**DOCUMENT SEGMENT**.
— start —

Notice again, though, what Jesus asserts about this group testifying. It says, “We speak of what we know and testify of what we have seen.” So we are sure about these things. We speak of them with authority. But “you all, you Jewish leaders, you Jewish people, you do not accept our testimony.”
Rejecting Testimony Then and Now
What’s Jesus basically saying? “Nicodemus, the problem with you and your group is not a lack of information. It’s not a lack of testimony about who I am or who God is or how God’s salvation works. It’s your unwillingness to accept the testimony that has been given.”
Doesn’t this sound a little bit like what we talked about with John 2, where the Jews asked for a sign? The Jews miss salvation by God’s sovereign grace not because they were simply ignorant of the Bible or unskilled at reading it. Rather, their proud hearts did not want to see or believe what was clearly written there.
Over time, the Jews began ignoring parts of the Bible or reinterpreting them or studying them only according to the rabbinical commentaries on that particular passage. Thus, they slowly recrafted the religion of God from what it actually is and was to something that better fit their own self-exalting, salvation-earning mindset.
“Their proud hearts did not want to see or believe what was clearly written there.”
And the same continues today, not just among the Jews, but among Christians too. How many so-called Christians have overruled what God put in the Bible by man-made tradition? How many even among Protestant evangelicals constantly rewrite what God put in his Bible to fit with their own feelings, what’s popular in the culture?
But let’s not just keep this out there. Let’s bring it in here. What about you listening today? Do you reject certain parts of the Bible because they don’t make sense to you or don’t fit with your concept of God or simply because you don’t want to believe them?

— end —

**PROVIDED DATA**.
— start —

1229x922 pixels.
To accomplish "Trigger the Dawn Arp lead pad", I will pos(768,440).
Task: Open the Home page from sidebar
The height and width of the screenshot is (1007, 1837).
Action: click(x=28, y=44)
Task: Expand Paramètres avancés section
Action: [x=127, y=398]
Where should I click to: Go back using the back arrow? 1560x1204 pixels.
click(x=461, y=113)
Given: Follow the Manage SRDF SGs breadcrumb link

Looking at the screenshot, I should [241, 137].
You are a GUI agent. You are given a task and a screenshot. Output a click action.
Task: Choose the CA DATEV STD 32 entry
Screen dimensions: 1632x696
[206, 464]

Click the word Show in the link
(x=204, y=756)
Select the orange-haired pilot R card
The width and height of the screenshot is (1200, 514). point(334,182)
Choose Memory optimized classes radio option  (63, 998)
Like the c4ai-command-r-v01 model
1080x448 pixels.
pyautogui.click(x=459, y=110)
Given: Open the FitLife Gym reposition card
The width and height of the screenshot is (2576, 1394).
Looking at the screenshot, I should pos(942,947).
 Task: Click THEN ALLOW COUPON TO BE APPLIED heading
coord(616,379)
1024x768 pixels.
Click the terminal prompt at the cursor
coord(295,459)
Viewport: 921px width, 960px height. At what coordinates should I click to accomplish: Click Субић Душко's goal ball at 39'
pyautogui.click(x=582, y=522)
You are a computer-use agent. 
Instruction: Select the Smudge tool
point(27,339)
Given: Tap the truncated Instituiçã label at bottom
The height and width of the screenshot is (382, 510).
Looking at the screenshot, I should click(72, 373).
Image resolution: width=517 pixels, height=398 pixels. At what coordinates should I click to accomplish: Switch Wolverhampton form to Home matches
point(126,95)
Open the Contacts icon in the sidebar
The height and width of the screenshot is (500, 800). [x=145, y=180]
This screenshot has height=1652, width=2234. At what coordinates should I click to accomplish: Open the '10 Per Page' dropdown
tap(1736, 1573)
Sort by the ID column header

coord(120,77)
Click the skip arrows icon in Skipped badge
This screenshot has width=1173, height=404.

— end —

**SET TASK 1**. In the sermon passage about rejecting testimony, what does Jesus say is the real problem with Nicodemus and his group?
**SET TASK 2**. Carry the sermon passage about rejecting testimony forward from its last sentence.
The listing is material of its own, apart from the sermon passage.

**TASK RESPONSE 1**. It is not a lack of information or testimony but their unwillingness to accept the testimony that has been given.

**TASK RESPONSE 2**.
“Oh, my Jesus would never send anyone to hell for not believing in him. He’s too kind. Oh, God is a gentleman. He waits until someone chooses him before he elects them to salvation. Oh, God wouldn’t want me to remain in this unhappy marriage. He wants us to divorce.”
My friends, if you ignore and reinsert scriptures like this in your proud unbelief, then you are just as much in need of rebuke from Christ as Nicodemus is here. You must be aware because this is the kind of behavior that might cause you to totally miss God’s salvation because you’re not willing to humble your heart and listen to what he actually said and believe in a way that is saving.
Don’t kid yourself that if someone just satisfactorily explained to you the why, if somebody could make clear to you God’s mind and the whole rationale for what God does and what he declares in the Bible, that then you might be willing to take at face value what the Bible says. Don’t kid yourself because look at what Jesus says next to Nicodemus in verse 12.
Earthly Things and Heavenly Things
Verse 12.
“If I told you earthly things and you do not believe, how will you believe if I tell you the heavenly things?” Notice here Jesus puts his finger right on the problem. It’s unbelief. It’s not a lack of information. It’s not a lack of evidence that holds you back. It’s willful unbelief at what God said.
“It’s not a lack of information. It’s not a lack of evidence. It’s willful unbelief at what God said.”
What does this teach about earthly things versus heavenly things? Well, this is actually plainer than it might seem at first glance. Notice Jesus says, “If I told you earthly things and you do not believe.” That phrasing implies that Nicodemus and his group have clearly manifested unbelief, that Jesus must have already spoken of the earthly things.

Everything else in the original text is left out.